Le 10 juillet 2026, sous le parrainage du Vice-Premier Ministre Téné Birahima Ouattara et la présidence du ministre Adama Coulibaly, la Direction Générale des Impôts a célébré sa 24e édition du prix d'excellence. Au-delà de la distinction remise à Sanon née Yabo Badjo Colette, c'est la bascule vers la facture normalisée électronique qui a dominé les échanges, présentée comme un outil majeur de modernisation de l'économie ivoirienne.
◆ DÉCRYPTAGE
La facture normalisée électronique consiste à substituer au document papier un flux numérique certifié, traçable de bout en bout par l'administration fiscale. Concrètement, chaque transaction commerciale génère une empreinte électronique horodatée et infalsifiable, transmise en temps réel aux serveurs de la DGI. Ce dispositif s'inscrit dans une tendance régionale et continentale de digitalisation des administrations fiscales, déjà engagée par plusieurs pays de l'UEMOA, et vise à réduire l'écart entre l'activité économique réelle et celle effectivement déclarée.
L'enjeu financier est considérable pour un État qui cherche à élargir son assiette fiscale sans multiplier les prélèvements. En sécurisant les transactions commerciales, la facture normalisée doit permettre de réduire l'évasion et la fraude fiscales, deux phénomènes qui amputent chaque année les recettes intérieures.
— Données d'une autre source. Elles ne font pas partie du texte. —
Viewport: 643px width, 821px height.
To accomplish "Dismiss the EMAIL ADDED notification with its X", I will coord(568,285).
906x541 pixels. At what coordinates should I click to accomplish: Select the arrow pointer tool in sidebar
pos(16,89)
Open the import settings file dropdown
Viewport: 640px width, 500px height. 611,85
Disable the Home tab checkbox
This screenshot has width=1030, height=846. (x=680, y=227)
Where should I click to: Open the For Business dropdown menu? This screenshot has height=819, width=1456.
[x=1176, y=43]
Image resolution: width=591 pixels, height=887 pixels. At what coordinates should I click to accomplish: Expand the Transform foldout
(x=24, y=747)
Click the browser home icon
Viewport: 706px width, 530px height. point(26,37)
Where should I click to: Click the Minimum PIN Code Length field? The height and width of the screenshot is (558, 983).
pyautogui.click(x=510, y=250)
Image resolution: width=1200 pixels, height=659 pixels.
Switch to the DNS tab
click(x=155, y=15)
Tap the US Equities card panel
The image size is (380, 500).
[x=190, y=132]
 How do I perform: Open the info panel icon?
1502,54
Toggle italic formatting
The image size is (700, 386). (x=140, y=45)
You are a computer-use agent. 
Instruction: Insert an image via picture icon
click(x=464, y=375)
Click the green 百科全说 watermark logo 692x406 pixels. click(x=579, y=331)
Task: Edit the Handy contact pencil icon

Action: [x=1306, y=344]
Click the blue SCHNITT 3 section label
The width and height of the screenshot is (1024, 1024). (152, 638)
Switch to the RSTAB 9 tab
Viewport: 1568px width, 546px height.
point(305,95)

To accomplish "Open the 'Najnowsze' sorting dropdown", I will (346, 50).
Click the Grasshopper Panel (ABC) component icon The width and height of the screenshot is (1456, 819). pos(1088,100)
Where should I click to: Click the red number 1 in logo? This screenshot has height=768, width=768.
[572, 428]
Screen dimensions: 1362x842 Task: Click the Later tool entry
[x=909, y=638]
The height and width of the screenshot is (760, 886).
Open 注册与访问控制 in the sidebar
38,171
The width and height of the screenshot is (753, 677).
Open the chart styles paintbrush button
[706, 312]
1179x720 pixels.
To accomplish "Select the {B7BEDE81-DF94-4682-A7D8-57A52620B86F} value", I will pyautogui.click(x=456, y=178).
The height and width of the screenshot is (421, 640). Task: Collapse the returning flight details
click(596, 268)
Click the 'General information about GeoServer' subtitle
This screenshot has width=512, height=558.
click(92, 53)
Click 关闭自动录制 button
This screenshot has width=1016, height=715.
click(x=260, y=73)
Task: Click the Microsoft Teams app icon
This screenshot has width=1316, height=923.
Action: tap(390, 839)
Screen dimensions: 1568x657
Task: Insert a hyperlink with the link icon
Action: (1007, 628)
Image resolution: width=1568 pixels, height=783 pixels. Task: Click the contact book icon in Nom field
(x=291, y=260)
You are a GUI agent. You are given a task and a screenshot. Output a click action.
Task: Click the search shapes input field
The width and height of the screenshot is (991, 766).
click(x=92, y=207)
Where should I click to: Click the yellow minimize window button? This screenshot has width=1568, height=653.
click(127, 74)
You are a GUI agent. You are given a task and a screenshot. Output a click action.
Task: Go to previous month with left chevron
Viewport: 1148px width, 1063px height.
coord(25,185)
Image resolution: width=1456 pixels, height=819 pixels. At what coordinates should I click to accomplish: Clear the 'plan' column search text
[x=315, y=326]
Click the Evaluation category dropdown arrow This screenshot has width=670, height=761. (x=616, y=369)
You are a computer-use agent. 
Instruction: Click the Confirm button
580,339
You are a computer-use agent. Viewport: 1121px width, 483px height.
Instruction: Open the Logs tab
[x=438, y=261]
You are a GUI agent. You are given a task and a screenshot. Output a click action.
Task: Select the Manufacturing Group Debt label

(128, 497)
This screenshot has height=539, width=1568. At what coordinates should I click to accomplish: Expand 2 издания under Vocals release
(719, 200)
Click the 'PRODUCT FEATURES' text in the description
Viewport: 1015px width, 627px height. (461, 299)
Kaba Nialé a d'ailleurs insisté sur le renforcement de la transparence et l'accroissement durable des ressources internes, un objectif qui s'inscrit dans la stratégie plus large de mobilisation des financements domestiques pour accompagner le Plan National de Développement 2026-2030.
Si la réforme séduit sur le papier, sa mise en œuvre soulève des interrogations chez les petits opérateurs économiques et les acteurs du secteur informel, qui représentent une part importante du tissu commercial ivoirien. Le passage au tout-numérique suppose un accès stable à l'électricité, à internet et à des terminaux compatibles, autant de conditions loin d'être réunies sur l'ensemble du territoire. Se pose également la question du calendrier de généralisation et des sanctions applicables aux commerçants qui peineraient à basculer dans les délais impartis, dans un contexte où la formalisation forcée peut fragiliser des activités de subsistance.
Pour les opérateurs économiques comme pour les consommateurs, comprendre les mécanismes de la facture normalisée électronique devient un enjeu de citoyenneté fiscale. Exiger une facture conforme, c'est contribuer directement au financement des infrastructures et services publics dont bénéficie l'ensemble de la population. La DGI, à travers ce prix d'excellence, entend aussi valoriser les agents qui incarnent au quotidien cette exigence de rigueur et de service, un message adressé autant à l'administration qu'aux contribuables.